> [Text passage]
━━━━━━━━━━━━━━━━

Caltech welcomed the USGS with open arms, and together, Caltech researchers and the USGS have put many systems in place to reveal where the shaking was during an earthquake and its strength. Now, those systems are so fast that Southern California has an earthquake early warning system that can warn that shaking is on its way.
“For the last 50 years we’ve had this incredibly strong relationship between the USGS and Caltech, and that has allowed the seismic networks in Southern California to both grow larger and to more naturally evolve to include the newest scientific ideas than they ever would have without it,” says Mike Gurnis, the John E. and Hazel S. Smits Professor of Geophysics and director of the Seismo Lab.
Another major piece of the developments following the 1971 earthquake was the creation by the federal government in 1977 of a multi-agency program called the National Hazards Earthquake Reduction Program (NHERP).
“It would be difficult to overstate the importance of NHERP for earthquake research, monitoring, and reporting in Southern California,” says Lucy Jones, a visiting associate in geophysics at Caltech who served with the USGS for more than 30 years. “It was created as part of the outcome of the 1971 earthquake, and it’s the main government program that’s funded earthquake work ever since, including the seismic network at Caltech and the USGS office in Pasadena. It’s also where the funding was added to bring about earthquake early warning.”
For the public, perhaps the most important outcomes of the 1971 San Fernando event were the laws and changes to building codes that were put into place to make buildings safer during major earthquakes. Because the damage during the quake had been so horrible, one of the first changes was the adoption of new seismic standards for hospitals.
Other changes took a bit longer. During the quake, the San Fernando Fault actually came to the surface of the earth and tore through people’s houses. Prior to the event there was nothing to prevent builders from constructing homes and businesses directly on top of active fault lines.
But as Jones notes, there are two types of damage associated with earthquakes. “The damage from shaking can be stopped by building stronger buildings,” she says. “The danger from the fault can’t be stopped because the fault itself is moving.”

━━━━━━━━━━━━━━━━

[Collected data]

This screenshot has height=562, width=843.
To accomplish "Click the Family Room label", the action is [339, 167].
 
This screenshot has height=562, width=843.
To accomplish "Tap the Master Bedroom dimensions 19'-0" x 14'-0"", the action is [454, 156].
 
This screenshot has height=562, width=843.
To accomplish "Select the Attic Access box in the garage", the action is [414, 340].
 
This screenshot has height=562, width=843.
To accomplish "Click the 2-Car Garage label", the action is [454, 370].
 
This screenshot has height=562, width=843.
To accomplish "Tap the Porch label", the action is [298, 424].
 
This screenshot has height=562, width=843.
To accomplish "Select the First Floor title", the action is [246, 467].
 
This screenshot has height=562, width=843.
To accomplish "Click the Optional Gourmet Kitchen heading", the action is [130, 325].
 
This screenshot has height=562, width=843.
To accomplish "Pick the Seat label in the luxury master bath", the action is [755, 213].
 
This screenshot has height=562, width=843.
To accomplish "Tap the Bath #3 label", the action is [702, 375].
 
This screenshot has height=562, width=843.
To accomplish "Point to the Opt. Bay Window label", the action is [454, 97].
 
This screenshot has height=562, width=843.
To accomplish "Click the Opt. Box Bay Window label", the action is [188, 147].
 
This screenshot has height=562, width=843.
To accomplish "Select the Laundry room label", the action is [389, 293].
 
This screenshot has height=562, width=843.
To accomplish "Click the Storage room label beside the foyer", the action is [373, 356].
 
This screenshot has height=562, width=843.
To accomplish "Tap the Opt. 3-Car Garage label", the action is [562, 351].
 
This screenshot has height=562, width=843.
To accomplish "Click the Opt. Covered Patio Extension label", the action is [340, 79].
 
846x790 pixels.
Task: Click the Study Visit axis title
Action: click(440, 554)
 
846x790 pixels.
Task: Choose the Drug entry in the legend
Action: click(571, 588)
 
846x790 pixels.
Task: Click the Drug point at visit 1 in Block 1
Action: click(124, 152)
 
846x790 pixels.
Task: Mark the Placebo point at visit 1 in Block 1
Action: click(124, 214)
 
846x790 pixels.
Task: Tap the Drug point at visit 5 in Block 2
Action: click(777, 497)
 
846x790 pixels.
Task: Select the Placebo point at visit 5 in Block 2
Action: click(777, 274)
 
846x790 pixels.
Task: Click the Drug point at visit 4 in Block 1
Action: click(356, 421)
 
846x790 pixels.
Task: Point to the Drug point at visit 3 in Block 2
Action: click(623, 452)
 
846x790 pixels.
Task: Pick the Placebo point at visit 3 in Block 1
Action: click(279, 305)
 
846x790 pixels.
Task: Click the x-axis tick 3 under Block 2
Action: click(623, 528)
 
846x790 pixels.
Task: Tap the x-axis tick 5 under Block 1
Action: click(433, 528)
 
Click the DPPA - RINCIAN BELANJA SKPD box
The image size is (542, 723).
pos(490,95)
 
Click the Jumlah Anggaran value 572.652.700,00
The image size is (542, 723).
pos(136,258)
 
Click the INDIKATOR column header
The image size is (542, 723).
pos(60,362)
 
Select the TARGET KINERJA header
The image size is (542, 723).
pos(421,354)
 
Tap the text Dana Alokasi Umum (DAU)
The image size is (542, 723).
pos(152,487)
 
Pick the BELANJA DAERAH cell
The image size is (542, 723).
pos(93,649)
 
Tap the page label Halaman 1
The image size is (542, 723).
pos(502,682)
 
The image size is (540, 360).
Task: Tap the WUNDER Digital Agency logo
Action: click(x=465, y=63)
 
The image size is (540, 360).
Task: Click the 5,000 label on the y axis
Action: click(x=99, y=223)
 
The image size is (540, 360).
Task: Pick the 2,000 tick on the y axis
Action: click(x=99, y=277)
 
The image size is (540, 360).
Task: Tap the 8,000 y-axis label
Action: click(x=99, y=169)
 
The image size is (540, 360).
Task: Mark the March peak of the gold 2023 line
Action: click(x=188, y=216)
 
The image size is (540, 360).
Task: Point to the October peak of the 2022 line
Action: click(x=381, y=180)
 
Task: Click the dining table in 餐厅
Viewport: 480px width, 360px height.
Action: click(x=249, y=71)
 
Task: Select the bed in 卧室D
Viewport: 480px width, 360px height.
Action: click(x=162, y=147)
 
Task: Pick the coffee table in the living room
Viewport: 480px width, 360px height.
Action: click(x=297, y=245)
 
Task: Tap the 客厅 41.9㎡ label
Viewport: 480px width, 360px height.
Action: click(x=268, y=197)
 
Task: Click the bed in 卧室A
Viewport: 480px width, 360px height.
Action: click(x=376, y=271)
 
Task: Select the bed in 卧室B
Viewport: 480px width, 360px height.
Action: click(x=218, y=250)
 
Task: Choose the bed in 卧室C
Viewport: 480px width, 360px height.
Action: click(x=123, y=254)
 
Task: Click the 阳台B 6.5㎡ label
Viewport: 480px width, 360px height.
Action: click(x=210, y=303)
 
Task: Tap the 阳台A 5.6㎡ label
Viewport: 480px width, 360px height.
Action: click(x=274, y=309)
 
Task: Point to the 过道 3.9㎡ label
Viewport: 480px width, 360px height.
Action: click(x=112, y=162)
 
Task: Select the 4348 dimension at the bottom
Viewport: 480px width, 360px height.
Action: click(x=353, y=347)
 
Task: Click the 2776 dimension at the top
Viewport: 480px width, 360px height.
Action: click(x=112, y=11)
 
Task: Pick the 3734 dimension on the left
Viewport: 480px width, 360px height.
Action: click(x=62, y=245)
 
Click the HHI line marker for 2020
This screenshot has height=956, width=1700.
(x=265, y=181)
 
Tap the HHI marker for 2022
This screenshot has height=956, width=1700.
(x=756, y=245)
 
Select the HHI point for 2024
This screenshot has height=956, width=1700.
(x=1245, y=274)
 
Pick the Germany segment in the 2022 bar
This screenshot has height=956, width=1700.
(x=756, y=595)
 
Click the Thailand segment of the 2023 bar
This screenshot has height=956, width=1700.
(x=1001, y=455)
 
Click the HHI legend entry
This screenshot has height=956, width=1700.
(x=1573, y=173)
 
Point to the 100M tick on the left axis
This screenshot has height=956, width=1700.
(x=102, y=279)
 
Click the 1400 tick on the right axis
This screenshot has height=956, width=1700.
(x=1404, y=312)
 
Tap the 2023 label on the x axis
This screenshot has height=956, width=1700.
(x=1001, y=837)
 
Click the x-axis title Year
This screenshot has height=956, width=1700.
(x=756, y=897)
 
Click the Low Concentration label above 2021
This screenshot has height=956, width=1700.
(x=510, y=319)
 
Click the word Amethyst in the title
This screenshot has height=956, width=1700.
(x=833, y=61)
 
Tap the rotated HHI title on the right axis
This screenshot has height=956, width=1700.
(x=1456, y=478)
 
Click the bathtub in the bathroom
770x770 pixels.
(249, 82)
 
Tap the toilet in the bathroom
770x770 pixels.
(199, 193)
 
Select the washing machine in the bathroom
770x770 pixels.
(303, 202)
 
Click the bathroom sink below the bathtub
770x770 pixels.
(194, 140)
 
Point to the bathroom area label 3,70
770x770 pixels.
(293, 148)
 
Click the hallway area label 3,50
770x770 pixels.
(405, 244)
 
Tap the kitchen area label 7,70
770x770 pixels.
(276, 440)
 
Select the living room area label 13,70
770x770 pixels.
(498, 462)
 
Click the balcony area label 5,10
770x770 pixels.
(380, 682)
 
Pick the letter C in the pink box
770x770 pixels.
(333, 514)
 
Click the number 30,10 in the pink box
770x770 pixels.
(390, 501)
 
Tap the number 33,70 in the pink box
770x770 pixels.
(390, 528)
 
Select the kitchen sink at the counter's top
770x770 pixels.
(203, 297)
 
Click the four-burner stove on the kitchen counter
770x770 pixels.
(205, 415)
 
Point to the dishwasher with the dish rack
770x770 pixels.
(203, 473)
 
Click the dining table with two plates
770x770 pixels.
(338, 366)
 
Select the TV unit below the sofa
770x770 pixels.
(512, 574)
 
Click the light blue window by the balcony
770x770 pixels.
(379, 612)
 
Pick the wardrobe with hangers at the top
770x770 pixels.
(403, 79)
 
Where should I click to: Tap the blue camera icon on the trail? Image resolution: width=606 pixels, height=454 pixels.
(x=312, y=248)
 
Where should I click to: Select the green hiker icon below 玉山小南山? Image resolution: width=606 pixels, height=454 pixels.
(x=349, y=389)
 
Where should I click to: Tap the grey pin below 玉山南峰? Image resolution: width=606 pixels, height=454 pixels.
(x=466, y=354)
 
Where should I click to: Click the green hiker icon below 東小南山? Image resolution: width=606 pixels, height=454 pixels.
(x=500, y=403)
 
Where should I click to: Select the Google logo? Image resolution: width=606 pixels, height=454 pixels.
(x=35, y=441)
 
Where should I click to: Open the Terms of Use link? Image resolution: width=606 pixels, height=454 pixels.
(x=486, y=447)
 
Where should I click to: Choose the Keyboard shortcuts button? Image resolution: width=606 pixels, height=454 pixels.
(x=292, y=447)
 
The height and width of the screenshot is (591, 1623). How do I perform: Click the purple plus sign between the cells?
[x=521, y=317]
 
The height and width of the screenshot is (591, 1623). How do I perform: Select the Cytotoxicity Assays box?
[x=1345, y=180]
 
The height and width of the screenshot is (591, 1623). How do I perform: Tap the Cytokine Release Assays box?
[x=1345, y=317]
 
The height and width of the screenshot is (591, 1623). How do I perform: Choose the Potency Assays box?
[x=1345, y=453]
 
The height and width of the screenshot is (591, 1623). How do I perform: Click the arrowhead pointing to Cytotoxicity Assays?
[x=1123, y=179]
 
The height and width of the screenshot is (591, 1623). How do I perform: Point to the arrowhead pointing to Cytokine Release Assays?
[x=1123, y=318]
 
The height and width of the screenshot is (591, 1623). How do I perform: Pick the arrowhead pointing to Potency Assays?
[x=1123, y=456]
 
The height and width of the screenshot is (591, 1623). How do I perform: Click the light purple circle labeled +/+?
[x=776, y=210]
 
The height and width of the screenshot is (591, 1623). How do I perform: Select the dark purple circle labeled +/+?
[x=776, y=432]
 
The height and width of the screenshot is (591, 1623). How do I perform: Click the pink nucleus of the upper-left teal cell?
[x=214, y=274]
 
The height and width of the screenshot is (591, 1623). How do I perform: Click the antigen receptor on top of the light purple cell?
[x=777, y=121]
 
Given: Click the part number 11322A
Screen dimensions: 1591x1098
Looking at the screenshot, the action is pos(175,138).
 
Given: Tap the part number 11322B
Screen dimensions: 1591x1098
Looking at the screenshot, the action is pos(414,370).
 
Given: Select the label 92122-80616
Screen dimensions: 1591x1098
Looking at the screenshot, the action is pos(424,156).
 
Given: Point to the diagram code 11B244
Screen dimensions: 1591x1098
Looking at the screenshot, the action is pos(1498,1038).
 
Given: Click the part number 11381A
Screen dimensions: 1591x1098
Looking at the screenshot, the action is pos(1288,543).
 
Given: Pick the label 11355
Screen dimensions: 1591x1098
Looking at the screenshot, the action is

━━━━━━━━━━━━━━━━

> [Task item A]
Can you return the part of the earthquake passage that begins at the words "Caltech welcomed the" and stops after "the Seismo Lab.", word for word?
> [Task item B]
How might the passage on the 1971 San Fernando earthquake go on after its last sentence? Supply the next part.
These records have no connection to the passage about the 1971 San Fernando earthquake.

> [Expected answer A]
Caltech welcomed the USGS with open arms, and together, Caltech researchers and the USGS have put many systems in place to reveal where the shaking was during an earthquake and its strength. Now, those systems are so fast that Southern California has an earthquake early warning system that can warn that shaking is on its way.
“For the last 50 years we’ve had this incredibly strong relationship between the USGS and Caltech, and that has allowed the seismic networks in Southern California to both grow larger and to more naturally evolve to include the newest scientific ideas than they ever would have without it,” says Mike Gurnis, the John E. and Hazel S. Smits Professor of Geophysics and director of the Seismo Lab.

> [Expected answer B]
After the 1971 earthquake, Clarence Allen (MS ’51, PhD ’54), the late Caltech geologist and geophysicist, went to Sacramento and explained to legislators that geologists know where the active faults are and that an earthquake like San Fernando would certainly happen again in California. In 1972, the California legislature passed the Alquist-Priolo Earthquake Fault Zoning Act, which prohibits building across active faults. “It was really because of Clarence spending the time and the effort to help people understand that geology could actually tell you where this was going to happen that this change was made,” says Jones.
It took a lot more fighting and time to get the City of Los Angeles to require a change that seismologists identified as sorely needed after the 1971 earthquake: the requirement to retrofit unreinforced masonry buildings. During the earthquake, many of these unreinforced buildings suffered damage, including tragic collapses at a homeless shelter in downtown Los Angeles and at the Veterans Administration Hospital in San Fernando, where 49 people died. In 1981, the city required that about 10,000 unreinforced buildings either be retrofitted or torn down. In 1986, the state of California passed a law requiring that all jurisdictions catalog unreinforced masonry buildings and develop retrofitting programs.
“In 1994, when the Northridge earthquake happened, nobody died in an unreinforced masonry building,” says Jones, “which is pretty amazing because that’s always been where people die in California earthquakes. So the 1971 earthquake certainly saved lives in the 1994 earthquake.”